Chemoenzymatic Asymmetric Synthesis of Complex Heterocycles: Dihydrobenzoxazinones and Dihydroquinoxalinones

Chiral dihydrobenzoxazinones and dihydroquinoxalinones serve as essential building blocks for pharmaceuticals and agrochemicals. Here, we report short chemoenzymatic synthesis routes for the facile preparation of these complex heterocycles in an optically pure form. These synthetic routes involve a highly stereoselective hydroamination step catalyzed by ethylenediamine-N,N'-disuccinic acid lyase (EDDS lyase). This enzyme is capable of catalyzing the asymmetric addition of various substituted 2-aminophenols to fumarate to give a broad range of substituted N-(2-hydroxyphenyl)-L-aspartic acids with excellent enantiomeric excess (ee up to >99%). This biocatalytic hydroamination step was combined with an acid-catalyzed esterification-cyclization sequence to convert the enzymatically generated noncanonical amino acids into the desired dihydrobenzoxazinones in good overall yield (up to 63%) and high optical purity (ee up to >99%). By means of a similar one-pot, two-step chemoenzymatic approach, enantioenriched dihydroquinoxalinones (ee up to >99%) were prepared in good overall yield (up to 78%) using water as solvent for both steps.
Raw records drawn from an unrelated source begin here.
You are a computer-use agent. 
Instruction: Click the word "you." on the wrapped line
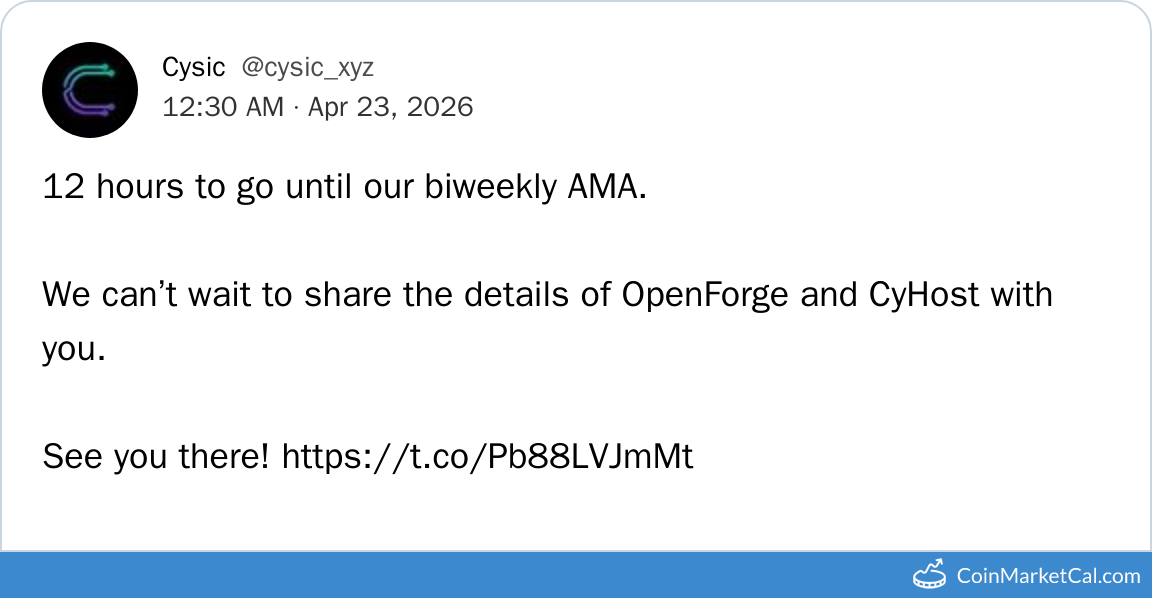(73, 349)
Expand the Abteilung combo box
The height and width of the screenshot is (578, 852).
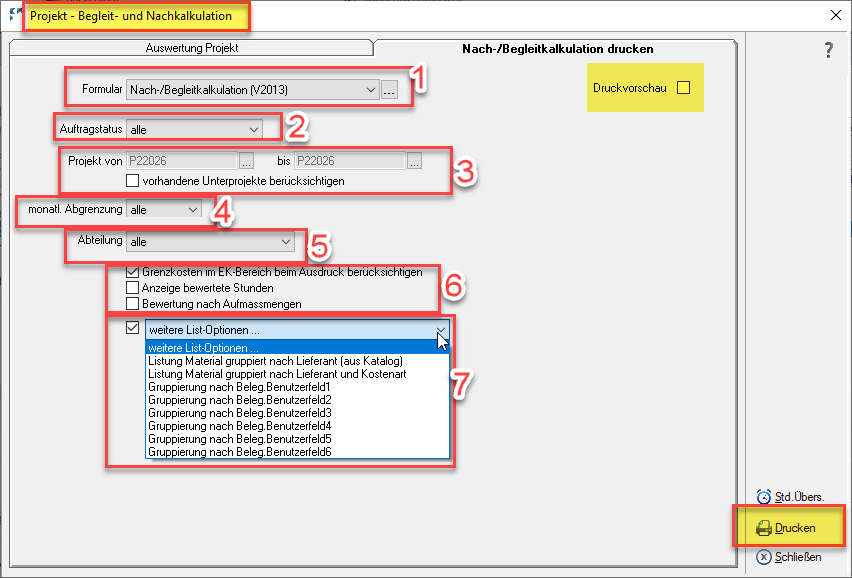(286, 241)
These chemoenzymatic methodologies offer attractive alternative routes to challenging dihydrobenzoxazinones and dihydroquinoxalinones, starting from simple and commercially available achiral building blocks.

Automated summary

In this study, we report a simple chemoenzymatic synthesis route for the preparation of chiral dihydrobenzoxazinones and dihydroquinoxalinones. These methods offer high selectivity and yield, and use readily available starting materials.